The instruction comes to Moses and Aaron as a statute of the law: "Speak to the sons of Israel, that they bring you a red heifer without spot, in which is no blemish, [and] on which never came a yoke" (Nu 19:2). The animal is unblemished and has never been worked. The heifer is given to Eleazar the priest, brought "forth outside the camp," and slain before his face (Nu 19:3). Eleazar takes some of her blood with his finger and sprinkles it "toward the front of the tent of meeting seven times" (Nu 19:4). Everything else is consumed: "And one will burn the heifer in his sight; her skin, and her flesh, and her blood, with her dung, he will burn" (Nu 19:5). Into the burning the priest casts cedar-wood, hyssop, and scarlet (Nu 19:6).

The Ashes and the Water for Impurity

After the burning, "a man who is clean will gather up the ashes of the heifer, and lay them up outside the camp in a clean place; and it will be kept for the congregation of the sons of Israel for a water for impurity: it is a sin-offering" (Nu 19:9). The ashes are not consumed at the moment but stored. When the rite is later applied, "for the unclean they will take of the ashes of the burning of the sin-offering; and living water will be put thereto in a vessel" (Nu 19:17). The mixture is the recurring instrument of cleansing the chapter calls "water for impurity."

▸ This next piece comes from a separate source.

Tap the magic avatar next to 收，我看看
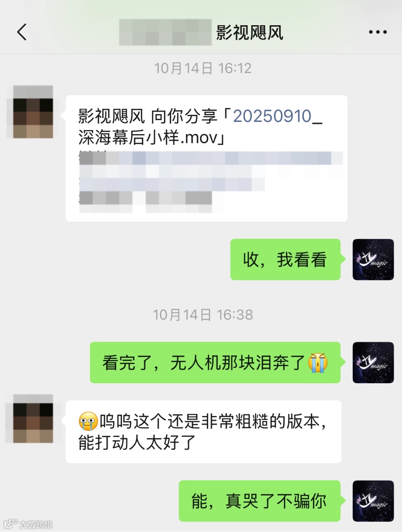Screen dimensions: 402x532 tap(373, 259)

Who Becomes Unclean in the Rite

Everyone involved in producing the ashes contracts uncleanness, even though the rite produces purification for others. The priest who sprinkles the blood "will wash his clothes, and he will bathe his flesh in water, and afterward he will come into the camp, and the priest will be unclean until the evening" (Nu 19:7). The man who burns the heifer "will wash his clothes in water, and bathe his flesh in water, and will be unclean until the evening" (Nu 19:8). The one who gathers the ashes "will wash his clothes, and be unclean until the evening" (Nu 19:10). The same pattern continues into the application: "he who sprinkles the water for impurity will wash his clothes, and he who touches the water for impurity will be unclean until evening" (Nu 19:21). The statute is laid down "to the sons of Israel, and to the stranger who sojourns among them, for a statute forever" (Nu 19:10).

Corpse Defilement

The chapter then spells out the impurity the ashes are designed to address. "He who touches a dead [body] of any soul of man will be unclean seven days" (Nu 19:11). The same uncleanness reaches "whoever in the open field touches one who is slain with a sword, or a dead body, or a bone of man, or a grave" (Nu 19:16). Death inside a dwelling spreads the impurity widely: "everyone who comes into the tent, and everyone who is in the tent, will be unclean seven days. And every open vessel, which has no covering bound on it, is unclean" (Nu 19:14-15).

Application of the Water

The water for impurity must be applied on a fixed schedule: "the same will purify himself with it [the water] on the third day, and on the seventh day, and he will be clean" (Nu 19:12). A clean person carries out the sprinkling: "a clean person will take hyssop, and dip it in the water, and sprinkle it on the tent, and on all the vessels, and on the souls who were there, and on him who touched the bone, or the slain, or the dead, or the grave: and the clean person will sprinkle on the unclean on the third day, and on the seventh day: and on the seventh day he will purify him; and he will wash his clothes, and bathe himself in water, and will be clean at evening" (Nu 19:18-19).

Refusal of the Rite

The penalty for refusal is severance from the people. "Whoever touches a dead [body] of the soul of the man who dies, and does not purify himself, defiles the tabernacle of Yahweh; and that soul will be cut off from Israel: because the water for impurity was not sprinkled on him, he will be unclean; his uncleanness is yet on him" (Nu 19:13). The principle is restated: "But the man who will be unclean, and will not purify himself, that soul will be cut off from the midst of the assembly, because he has defiled the sanctuary of Yahweh: the water for impurity has not been sprinkled on him; he is unclean" (Nu 19:20). The reach of the contamination is total: "whatever the unclean person touches will be unclean; and the soul who touches it will be unclean until evening" (Nu 19:22).